The first step is to get shell access on the router to be able to run commands, preferably using ssh.  Some firmwares (such as DD-WRT) allow you to run shell commands through the web interface and will display the results, but Tomato doesn't happen to offer this ability.  To enable ssh access, go to the Admin Access tab (http://192.168.1.1/admin-access.asp) and start the SSH Daemon.  For operating systems which already happen to have an ssh client installed (pretty much everything except Windows), logging in only takes running the following command from your computer:
$ ssh root@192.168.1.1
For Windows, you will need to download and install some form of SSH client.  My personal favorite is PuTTY. Hopefully establishing this ssh connection will be successful, and the router will come back prompting you for root's password (which is the same as "admin" through the web interface).  Unix doesn't print ***** while you type in passwords like you might expect, so type in your password blind and hit return.  It should drop you to a prompt ("#"), where you can then type in commands to be run on your router.

Needless to say, while poking around on your router's shell as root, do be careful.  It takes less work than you'd think to turn your lovely WRT54G router into a dead piece of e-waste, and a LOT of work to bring it back (but still often possible). When you do brick your router, appreciate that it was YOUR fault, and hold me in no way liable.
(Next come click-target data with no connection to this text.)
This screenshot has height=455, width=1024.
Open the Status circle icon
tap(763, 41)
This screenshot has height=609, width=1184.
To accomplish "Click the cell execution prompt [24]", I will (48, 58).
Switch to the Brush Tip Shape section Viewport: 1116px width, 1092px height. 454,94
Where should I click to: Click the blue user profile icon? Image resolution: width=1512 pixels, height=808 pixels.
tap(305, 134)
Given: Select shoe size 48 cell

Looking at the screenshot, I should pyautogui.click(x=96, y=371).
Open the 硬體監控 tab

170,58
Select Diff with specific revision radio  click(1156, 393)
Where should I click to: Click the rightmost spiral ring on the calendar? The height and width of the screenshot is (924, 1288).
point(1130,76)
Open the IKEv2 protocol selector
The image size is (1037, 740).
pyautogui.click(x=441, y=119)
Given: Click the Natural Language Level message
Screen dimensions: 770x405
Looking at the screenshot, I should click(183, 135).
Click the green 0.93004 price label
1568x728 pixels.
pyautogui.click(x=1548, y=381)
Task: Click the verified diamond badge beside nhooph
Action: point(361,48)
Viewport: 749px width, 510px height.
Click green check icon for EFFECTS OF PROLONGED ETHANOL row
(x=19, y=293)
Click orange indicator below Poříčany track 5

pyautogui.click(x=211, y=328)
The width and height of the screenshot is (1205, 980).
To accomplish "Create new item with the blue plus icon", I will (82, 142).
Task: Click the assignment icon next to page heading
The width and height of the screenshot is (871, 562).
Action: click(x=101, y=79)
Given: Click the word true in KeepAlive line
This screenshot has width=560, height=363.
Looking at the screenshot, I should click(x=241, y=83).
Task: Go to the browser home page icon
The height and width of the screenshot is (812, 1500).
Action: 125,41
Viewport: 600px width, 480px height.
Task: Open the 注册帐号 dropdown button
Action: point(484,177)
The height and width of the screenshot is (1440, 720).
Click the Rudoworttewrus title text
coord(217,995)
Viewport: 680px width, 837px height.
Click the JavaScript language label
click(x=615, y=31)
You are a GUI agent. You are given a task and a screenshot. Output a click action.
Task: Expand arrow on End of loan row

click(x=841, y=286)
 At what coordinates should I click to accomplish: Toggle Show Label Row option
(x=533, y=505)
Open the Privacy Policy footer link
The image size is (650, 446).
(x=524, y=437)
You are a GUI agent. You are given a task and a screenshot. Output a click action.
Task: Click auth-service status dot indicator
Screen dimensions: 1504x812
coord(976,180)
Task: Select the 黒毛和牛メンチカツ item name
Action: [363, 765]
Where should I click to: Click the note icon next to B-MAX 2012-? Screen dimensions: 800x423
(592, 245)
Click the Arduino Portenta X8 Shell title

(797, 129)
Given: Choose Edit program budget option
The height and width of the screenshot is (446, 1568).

Before poking around on the shell, lets first consider the physical hardware which we will be interrogating, so that some of Linux's subsequent responses will hopefully make some more sense.
 The networking hardware in the typical WRT54G(L) is comprised of three major components. The picture shows a random carcass out of my eWaste bin, which looks like a WRT54Gv1.1, but the differences between revisions is trivial:
  • BCM4702KPB - This is the Broadcom MIPS CPU that the Linux operating system runs on.
  • ADM6996 (eth0) - This is a six-port programmable Ethernet controller, which is connected to the four LAN Ethernet ports, the WAN port, and to the CPU, which enumerates it as eth0 in "ifconfig." An important thing to note is that since this controller is intelligent, once it is configured it will automatically switch local Ethernet traffic without the CPU ever seeing it, and only show the CPU traffic from the WAN port and anything leaving the switched LAN.  
  • BCM4306KFB (eth1) - This is the controller for 802.11b/g WiFi, passing traffic between the CPU and any wireless devices on the network.
The primary point to take away from this is that the five Ethernet ports on the back all feed into one controller, which is separate from the processor.  This means that Linux can program it to bond the four local ports together, and the CPU then only has to handle any traffic going between this set of ports and WiFi or the Internet.  This is done via segregating eth0 into several "virtual lans," which look like separate Ethernet devices, even though the 4 LAN ports and the WAN port aren't physically separated.  (This has the added advantage that it is possible to further sub-divide the LAN ports or bond the WAN and 4xLAN ports back together into a single 5 port switch.)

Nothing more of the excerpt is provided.